I've been looking into using Bayes to classify incoming emails to one of several distinct "owners" (so more complex than a spam filter that only has two outcomes).
I don't have a stats background, so my nomenclature is likely to be poor. Although it'll make this post long, I'll start with some of my understanding below in the hope that puts things in context.
I (think I've) understood the simple applications, such as:
I have two bowls. Both bowls have 40 biscuits. Bowl 1 has 30 vanilla and 10 chocolate. Bowl 2 has 20 vanilla and 20 chocolate. If I pick a chocolate biscuit, what's the probability I chose from bowl 1?
p(B1 | v) = The probability of Bowl 1, given we chose a vanilla biscuit
p(B1) = The probability of Bowl 1 (there are two bowls, so 1/2 = 0.5)
p(v | B1) = The probability we'd get vanilla if we did chose from Bowl 1 (30/40 = 0.75)
p(v) = The probability of choosing vanilla from all bowls (30+20 / 40+40 = 0.625)
p(B1 | v) = p(B1) * p(v | B1) ----------------- p(v) = 0.5 * 0.75 ---------- 0.625 = 0.6
=> 60% chance that if we chose vanilla it came from Bowl 1
If I run the numbers for p(B2 | v) I get 0.4, so this works nicely.
I note that if the input data had bowl 1 with 20 biscuits (4 vanilla, 16 chocolate) and bowl 2 with 80 biscuits (1 vanilla, 79 chocolate) I get some odd output numbers (that don't add up to 1):
- p(B1 | v) = 2
- p(B2 | v) = 0.125
However, I see from Naive Bayes classifier gives a probability greater than 1 that this is likely because these are probability densities?
I note that there's a 16:1 ratio, which seems about right, and if I divide both by the sum (2 / 2.125 and 0.125 / 2.125) I get ~0.94 and ~0.06 respectively (which adds up to 1, and still has the same ratio). I assume this is all "ok".
If I understand correctly, I can add a third bowl (or more), with the only changes being that p(B1) would now be 1/3, or 1/4 etc (depending on the number of bowls), and p(v) would also change as I'd have to sum all vanilla biscuits across all bowls, divided by all biscuits across all bowls.
Assuming I haven't made a complete mess of the above... onto the actual problem...
What I want to do is classify the probability that a word in a candidate email belongs to one of my prior known "bowls". I build a word frequency database for each bowl (from prior emails), and test in the same way. E.g. if bowl 1 contains 30 instances of "the" and 10 of something else, and my candidate word is "the" I can check the probability that "the" came from bowl 1 (or bowl 2 etc).
The bit I'm struggling with is how to then integrate the results from every word in the incoming email.
With a bit of empirical testing, it seems that multiplying the resulting probability value with the previous is mathematically correct (e.g. if I throw two sixes with dice, the probability is 1/6 x 1/6 = 1/36). Thus I'd multiply the probability for each word for each bowl, and the bowl that has the largest final probability is the winner. E.g.:
Final probability of bowl 1 = p(B1 | "the") * p(B1 | "cat") * p(B1 | "sat") ...

—————

▶ WORK TO BE COMPLETED: Please list each probability term that the Bayes classification post explains in words for the two-bowl biscuit example, along with what each one means.

▶ DATA BLOCK:

—————

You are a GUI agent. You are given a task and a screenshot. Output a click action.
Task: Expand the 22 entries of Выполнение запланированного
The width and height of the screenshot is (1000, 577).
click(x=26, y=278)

—————

▶ OUTPUT FOR THIS TASK:
- p(B1 | v): the probability of Bowl 1, given that a vanilla biscuit was chosen
- p(B1): the probability of Bowl 1 (1/2 = 0.5, since there are two bowls)
- p(v | B1): the probability of getting vanilla when choosing from Bowl 1 (30/40 = 0.75)
- p(v): the probability of choosing vanilla from all bowls (30+20 / 40+40 = 0.625)